Making the decision to go back to work following a period of absence can be difficult for plenty of reasons but trying to arrange and pay for childcare can be one of the most daunting. With childcare costs so high it is easy for parents to feel deterred and question the financial value of going back to work, but fear not! There are several options available to help relieve the financial burden of childcare – see which could help you.
Free childcare for 3-4-year-olds
All 3 to 4-year-olds in England can now get 570 hours free childcare per year. It’s usually taken as 15 hours a week for 38 weeks of the year. Some 3-to-4-year-olds are eligible for 30 hours free childcare a week, this may be the case if you or your partner (if you have one), is in work and earning the National Minimum Wage or Living Wage for 16 hours a week. Check if you are eligible for 30 hours’ free childcare.
Free childcare for 2-year-olds
There are cases where free childcare can be offered to under 2’s which usually starts from the term after your child’s second birthday. Check if your 2-year- old is eligible for free childcare.
Child Tax Credit / Universal Credit
Depending on your income and situation, Child Tax Credit/Universal Credit can help you with the monthly cost of all Ofsted registered childcare including registered nurseries and childminders as well as breakfast clubs or after school clubs.

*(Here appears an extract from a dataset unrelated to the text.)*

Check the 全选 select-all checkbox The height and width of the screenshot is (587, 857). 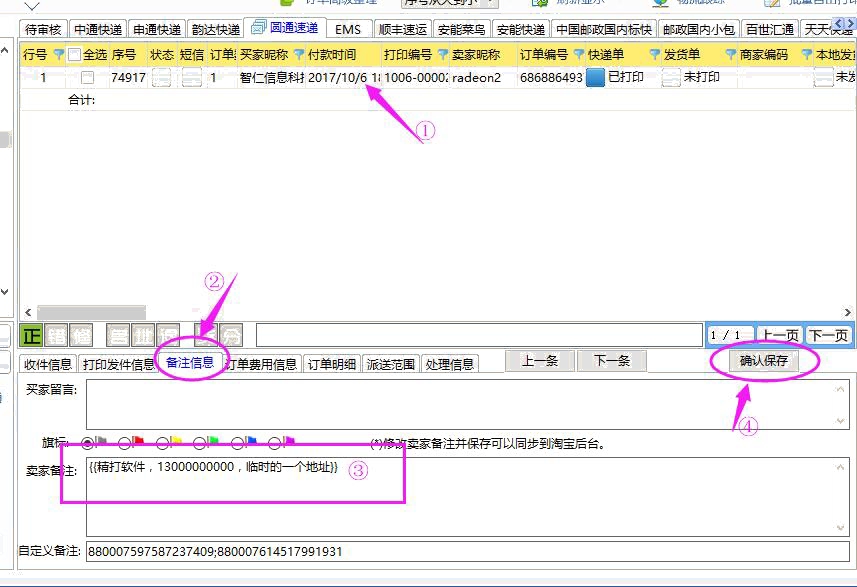pos(74,55)
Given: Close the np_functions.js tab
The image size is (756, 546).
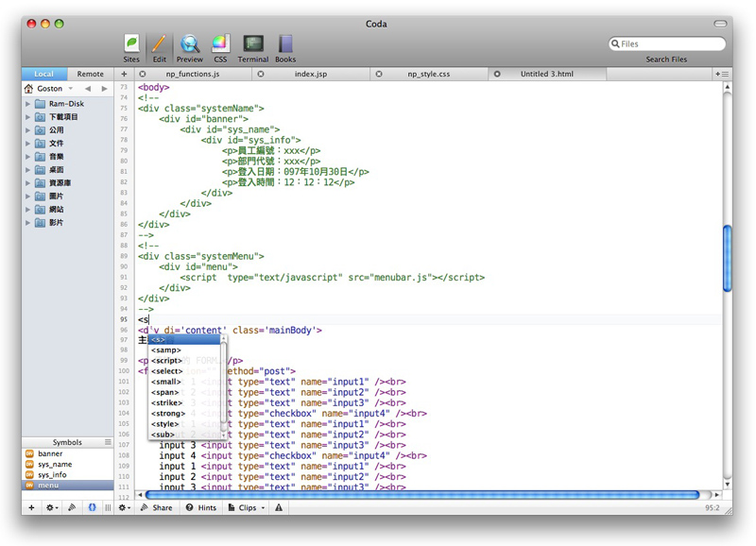Looking at the screenshot, I should 143,74.
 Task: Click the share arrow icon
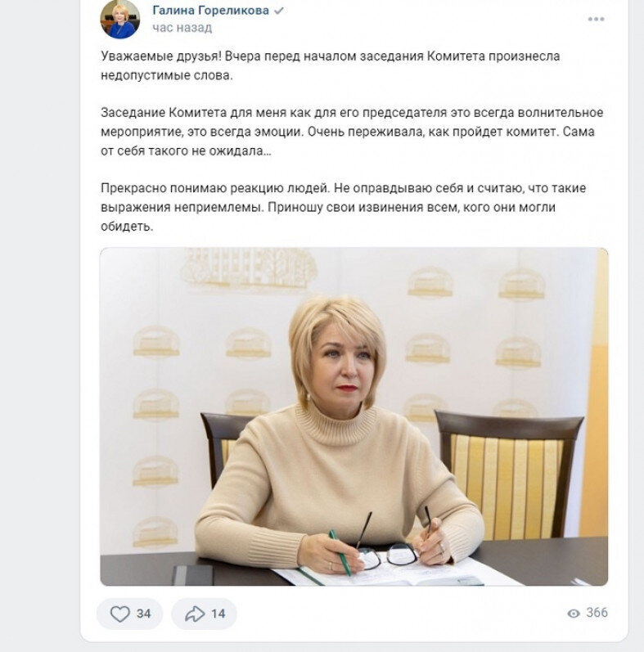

Child Tax Credit is gradually being replaced by Universal Credit (unless you have three or more children), so if you don’t already claim Child Tax Credit you can apply for financial support for childcare by applying for Universal Credit. If you already claim Tax Credit, provide an update to your claim once you start working to find out if you are eligible for additional support with childcare costs. For more information on Universal Credit, read our article ‘Universal Credit: What’s it all about?’
Before you start working it is a good idea to find out if/how much financial support you may be eligible to when you start working. To make quick and easy calculations and experiment with different scenarios you can find out the best work and childcare option for you with this Tax Credit calculator.
If you have children under the age of 5 and prefer the idea of more familiar setting for childcare, a childminder could be a good option for you. This type of childcare takes place in a small setting within the childminder’s home that offers a more home away from home feeling. Childminders accept childcare vouchers and also offer the 15 or 30 hour free childcare options. To qualify for free hours or to make a claim for Child Tax Credit it’s important to note that the child minder must be Ofsted registered. Find qualified and Ofsted accredited child minders.
There are many private nurseries available that can offer childcare and can accept childcare vouchers for 15/30 hours. Private nurseries can be more flexible with hours and some offer 15 hours spread over less than 5 days. Find private nurseries in your area.
Many schools have a nursery linked to them and can offer places for children aged 3-4. Nurseries linked to schools can help children transition to a school environment more easily, however their hours are less flexible than private nurseries and usually your child would either attend the morning sessions or the afternoon sessions. This can be a problem if you work full days however there are many childminders who drop off and pick up from nurseries. Find nursery schools in your area.
After School Club / Breakfast Club for 5-year-olds+
Once your children are of primary school age, you will find that many schools run their own breakfast clubs and after school clubs within the school premises. Breakfast clubs generally open at 8am and after school clubs generally stay open until 6pm allowing parents to work full days and drop/pick-up their children before and afterwards.
In addition to this, many childminders often offer a service to take school aged children to school and pick them up afterwards as an alternative to breakfast clubs or after school clubs.